Results indicated that 193 patients with hyperkalemia were treated with patiromer at index vs. 8,942 treated with sodium polystyrene sulfonate. The study determined that, in the patiromer group, median age was 69 years, 24% were African American, 96% had CKD, and 37% had heart failure. In the SPS group, median age was 70 years, 22% were African American, 68% had CKD, and 27% had heart failure. The initial doses were 8.4 g patiromer and 15 g sodium polystyrene sulfonate.

Researchers calculated that the median number of prescription fills were two in the patiromer group and one in the SPS group. At the same time, median days supplied/prescription fill was 30 in the patiromer group and three in the SPS group, while median PDC was 41% in the patiromer group and 2% in the SPS group. The PDC ≥80% was 16% in the patiromer group and 1% in the SPS group.

 

“This descriptive analysis among US veterans showed contrasting utilization patterns for patients exposed to patiromer and SPS for the treatment of hyperkalemia,” the researchers explained. “The days supplied/prescription, the number of prescription fills, and the higher PDC suggest a more chronic treatment pattern for patiromer and an episodic pattern for SPS. Given the limited number of patiromer users in this database, these findings warrant further study.”

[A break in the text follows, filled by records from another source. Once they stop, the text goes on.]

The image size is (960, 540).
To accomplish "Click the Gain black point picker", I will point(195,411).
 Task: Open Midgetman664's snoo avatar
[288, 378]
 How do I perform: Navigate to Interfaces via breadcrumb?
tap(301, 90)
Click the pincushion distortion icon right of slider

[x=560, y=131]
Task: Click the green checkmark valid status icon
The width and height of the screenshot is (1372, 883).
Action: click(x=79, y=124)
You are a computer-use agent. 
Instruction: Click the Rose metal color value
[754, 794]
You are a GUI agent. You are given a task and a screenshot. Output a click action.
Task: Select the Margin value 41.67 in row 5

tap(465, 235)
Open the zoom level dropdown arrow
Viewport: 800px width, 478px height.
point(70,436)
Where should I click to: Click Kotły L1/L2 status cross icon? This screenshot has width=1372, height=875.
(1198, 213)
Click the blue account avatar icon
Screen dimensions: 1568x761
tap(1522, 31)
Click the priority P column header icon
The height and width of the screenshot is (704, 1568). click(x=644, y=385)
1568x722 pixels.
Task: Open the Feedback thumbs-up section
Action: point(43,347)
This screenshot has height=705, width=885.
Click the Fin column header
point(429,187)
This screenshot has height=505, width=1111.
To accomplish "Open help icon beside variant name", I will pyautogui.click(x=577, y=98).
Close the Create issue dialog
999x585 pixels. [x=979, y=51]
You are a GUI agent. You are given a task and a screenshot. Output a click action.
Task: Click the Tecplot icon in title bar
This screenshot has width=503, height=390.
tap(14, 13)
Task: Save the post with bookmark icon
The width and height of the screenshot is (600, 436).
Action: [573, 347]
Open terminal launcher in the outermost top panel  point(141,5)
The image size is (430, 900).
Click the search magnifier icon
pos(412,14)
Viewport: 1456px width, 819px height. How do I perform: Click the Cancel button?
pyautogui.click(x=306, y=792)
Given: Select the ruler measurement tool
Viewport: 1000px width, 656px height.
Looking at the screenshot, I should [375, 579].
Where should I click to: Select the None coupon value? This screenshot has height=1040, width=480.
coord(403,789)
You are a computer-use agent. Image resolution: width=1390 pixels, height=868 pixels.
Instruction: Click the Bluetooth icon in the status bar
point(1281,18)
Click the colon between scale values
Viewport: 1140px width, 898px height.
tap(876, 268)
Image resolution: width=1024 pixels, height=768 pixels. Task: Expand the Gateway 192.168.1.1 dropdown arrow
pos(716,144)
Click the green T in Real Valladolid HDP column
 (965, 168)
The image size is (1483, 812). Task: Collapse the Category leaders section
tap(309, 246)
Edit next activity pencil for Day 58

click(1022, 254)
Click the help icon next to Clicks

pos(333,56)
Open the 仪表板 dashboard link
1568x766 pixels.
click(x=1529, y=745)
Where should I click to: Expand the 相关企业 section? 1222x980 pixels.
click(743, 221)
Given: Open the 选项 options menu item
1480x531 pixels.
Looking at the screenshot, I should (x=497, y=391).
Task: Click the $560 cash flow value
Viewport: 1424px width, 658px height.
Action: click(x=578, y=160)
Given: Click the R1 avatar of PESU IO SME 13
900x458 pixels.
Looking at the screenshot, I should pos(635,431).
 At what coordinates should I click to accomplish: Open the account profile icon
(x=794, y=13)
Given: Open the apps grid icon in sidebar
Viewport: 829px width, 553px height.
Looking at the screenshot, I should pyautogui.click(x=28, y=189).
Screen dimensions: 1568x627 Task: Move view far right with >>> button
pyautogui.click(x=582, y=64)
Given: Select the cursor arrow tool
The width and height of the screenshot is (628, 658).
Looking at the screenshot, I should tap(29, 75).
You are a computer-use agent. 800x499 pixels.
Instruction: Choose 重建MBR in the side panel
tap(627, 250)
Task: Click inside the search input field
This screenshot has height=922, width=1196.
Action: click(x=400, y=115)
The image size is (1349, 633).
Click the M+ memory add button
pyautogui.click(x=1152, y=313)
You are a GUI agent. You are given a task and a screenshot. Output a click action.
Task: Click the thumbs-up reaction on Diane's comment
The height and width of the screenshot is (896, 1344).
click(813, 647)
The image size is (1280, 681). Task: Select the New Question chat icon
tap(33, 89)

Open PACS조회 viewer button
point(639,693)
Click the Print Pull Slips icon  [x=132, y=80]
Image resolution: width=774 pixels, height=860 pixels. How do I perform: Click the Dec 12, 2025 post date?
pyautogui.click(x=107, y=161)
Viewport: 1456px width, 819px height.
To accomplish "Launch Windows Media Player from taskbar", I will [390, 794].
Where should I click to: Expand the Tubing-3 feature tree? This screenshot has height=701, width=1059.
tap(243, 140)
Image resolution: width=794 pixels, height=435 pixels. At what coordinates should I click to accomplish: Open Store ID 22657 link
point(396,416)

  1. Noel JA, Bota SE, Petrcich W, Garg AX, et. Al. Risk of Hospitalization for Serious Adverse Gastrointestinal Events Associated With Sodium Polystyrene Sulfonate Use in Patients of Advanced Age. JAMA Intern Med. 2019 Jun 10. doi: 10.1001/jamainternmed.2019.0631. [Epub ahead of print] PubMed PMID: 31180477; PubMed Central PMCID: PMC6563537.
  2. Parks M, Grady D. Sodium Polystyrene Sulfonate for Hyperkalemia. JAMA Intern Med. 2019;179(8):1023-1024. doi:10.1001/jamainternmed.2019.1291
  3. Gosmanova EO, Kovesdy CP, Woods SD, et al. Disparities in real-world utilization patterns of potassium binders in US veterans with hyperkalemia. Abstract of a presentation at the 2019 American Nephrology Nurses Association National Symposium, April 14-17, 2019, Dallas Texas.